Effects of Omalizumab Compared to Non-Omalizumab Treatment in Asthma Patients

Asthma Clinical Trial

Official title:
Effects of Omalizumab Compared to Non-Omalizumab Treatment in the Propensity- Matched Group on Asthma Exacerbation in Asthma Patients in Korea: a Retrospective Cohort in a Real World

Clinical Trial Details — Status: Active, not recruiting

Administrative data
NCT number NCT02921178
Other study ID # AJIRB-MED-MDB-16-276
Secondary ID
Status Active, not recruiting
Phase N/A
First received September 22, 2016
Last updated September 29, 2016
Start date September 2016
Est. completion date September 2017

Study information
Verified date September 2016
Source Ajou University School of Medicine
Contact n/a
Is FDA regulated No
Health authority South Korea: Ministry of Food and Drug Safety
Study type Observational

Clinical Trial Summary

The purpose of this study is effects of Omalizumab compared to non-Omalizumab treatment in the propensity-matched group on asthma exacerbation in asthma patients in Korea: a retrospective cohort in real world.

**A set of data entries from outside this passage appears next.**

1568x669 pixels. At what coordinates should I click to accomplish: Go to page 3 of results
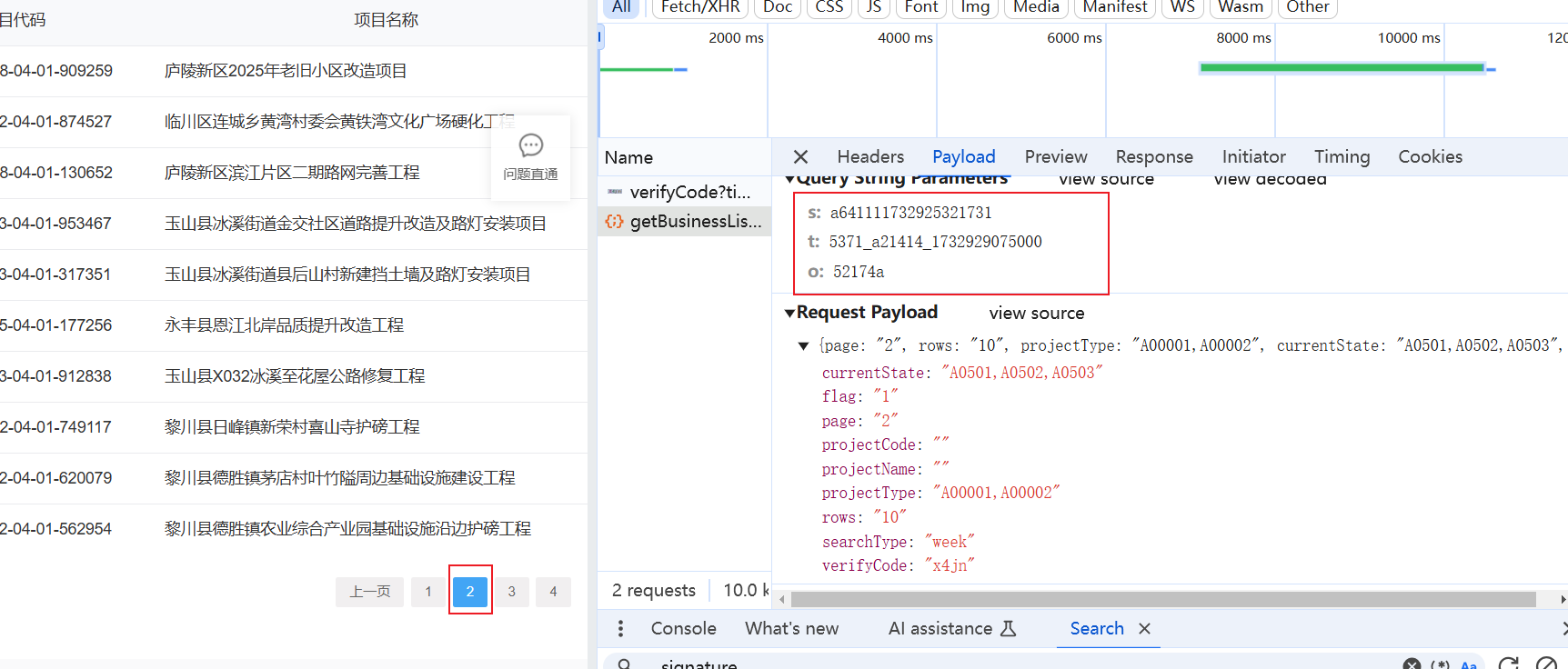511,592
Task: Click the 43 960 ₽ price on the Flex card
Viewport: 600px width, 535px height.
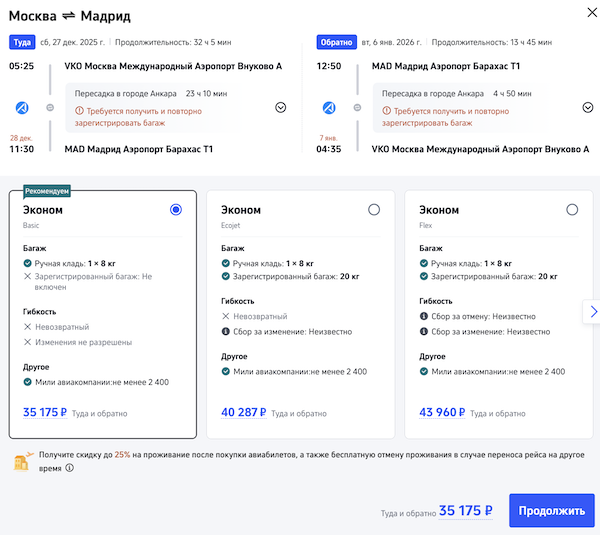Action: [442, 412]
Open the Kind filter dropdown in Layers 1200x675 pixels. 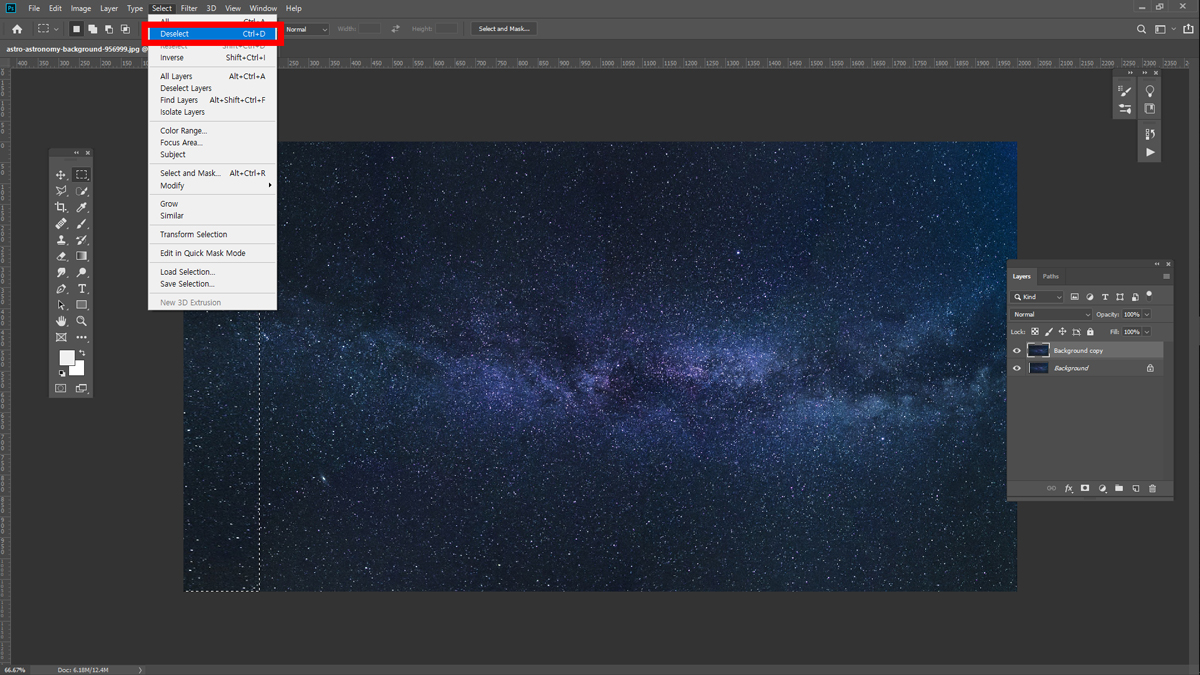pos(1038,297)
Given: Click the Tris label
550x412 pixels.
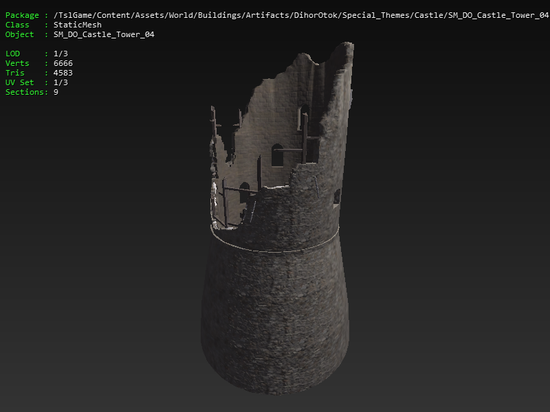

Omalizumab was approved 2007 in Korea and has been used in this center. We would like to collect and analyze the data and exacerbation outcomes of these patients on Omalizumab; no Korean real world data available.

Description:

1. Primary and secondary outcomes and analysis methods

(1) Primary endpoint Comparison of asthma exacerbation rates of omalizumab-treated vs non-Omalizumab treated group at outcome period (6 months). (asthma exacerbation: at least 1 systemic steroid treatment and/or bursts of systemic oral steroid use by prednisone-equivalent dose ≥45mg/3days, in a 6 month for relieving asthma exacerbations.) Fisher's exact test is examined for asthma exacerbation between omalizumab-treated vs non-Omalizumab treated group.

(2) Secondary endpoint

- Comparison of the clinical parameters Asthma exacerbation rate, ICS sparing effect, OCS requirement, lung function (FEV1%), Healthcare resource use (asthma-related ER visit/hospitalization)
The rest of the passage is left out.